Teen Advocacy Academy 2020
July 23rd concluded the first ever session of DVSAS Teen Advocacy Academy! Over the three week program, 11 participants from 7 different high schools throughout Whatcom County came together to learn about domestic violence, sexual assault, power/privilege/oppression, advocacy, and violence prevention. After rigorous training, these Teen Advocates worked together to create a strategic plan and vision for a new, youth led, Peer Advocacy and Education group, to be hosted through DVSAS. These future Peer Advocates and Peer Educators also collaborated on a video showcasing the knowledge that they have gained, and the program they will soon be piloting. See the video below!
You can choose to play a key role in ending violence.
Listen to and believe victims
False reporting when it comes to either domestic violence or sexual assault is rare. In fact, every 98 seconds, someone in the U.S. in sexually assaulted. Nearly 20 people per minute are physically abused by an intimate partner in the United States. During one year, this equates to more than 10 million women and men.1
It is important to listen and believe someone when they disclose.

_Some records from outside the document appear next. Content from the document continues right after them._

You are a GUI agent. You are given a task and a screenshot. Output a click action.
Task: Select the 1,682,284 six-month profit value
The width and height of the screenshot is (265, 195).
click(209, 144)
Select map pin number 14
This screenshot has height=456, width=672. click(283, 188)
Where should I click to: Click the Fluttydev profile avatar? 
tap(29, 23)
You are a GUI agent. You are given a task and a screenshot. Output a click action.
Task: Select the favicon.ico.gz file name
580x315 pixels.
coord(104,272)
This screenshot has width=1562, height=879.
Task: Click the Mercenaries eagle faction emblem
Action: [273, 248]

Change the way you think about gender
Our society has a set of ideas about how we expect men and women, boys and girls, to dress, behave, and present themselves. Extreme gender stereotypes are harmful because they don’t allow people to fully express themselves and their emotions.

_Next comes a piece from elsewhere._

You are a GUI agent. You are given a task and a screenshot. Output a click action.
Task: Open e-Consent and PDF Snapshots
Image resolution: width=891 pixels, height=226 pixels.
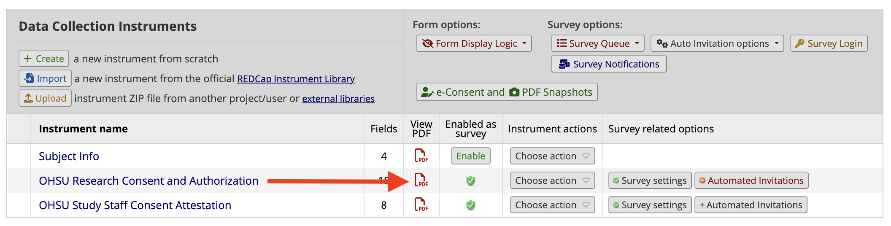coord(507,92)
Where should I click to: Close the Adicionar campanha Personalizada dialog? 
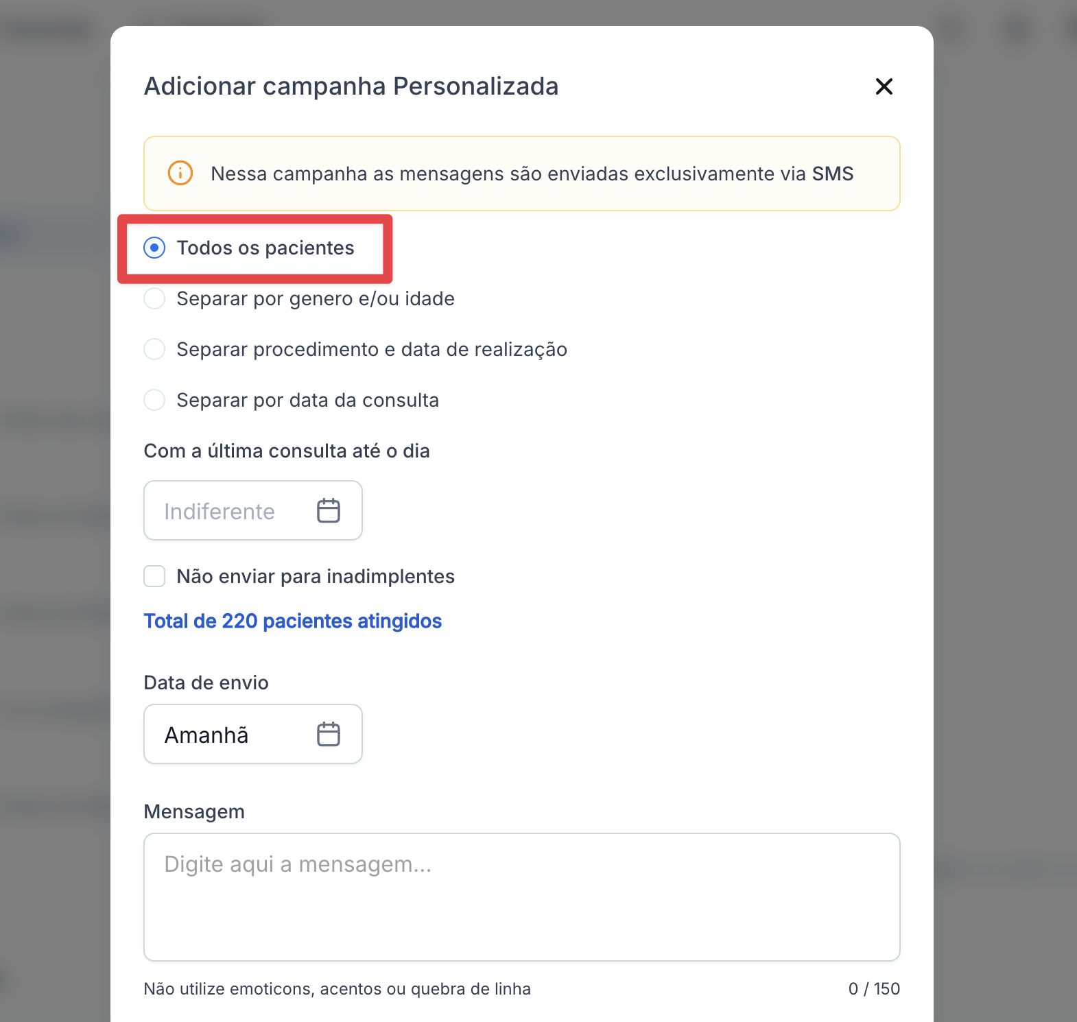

For example, it’s harmful to masculine folks to feel that they’re not allowed to cry or express sensitive emotions. And it’s harmful to feminine folks to feel that they’re not allowed to be independent, smart or assertive. Breaking down gender stereotypes allows everyone to be their best selves.2
Teach the children in your life about consent
Teaching a kid about consent has nothing to do with teaching them about sex. It’s about respecting boundaries. The videos provided on the right are an amazing way to get this conversation started. 3
Speak up when you hear something wrong, own up to it when you do something wrong
Speak out if you hear someone else make an offensive joke or trivializing rape. Hold abusers accountable for their actions; do not let them make excuses like blaming the victim, alcohol, or drugs for their behavior.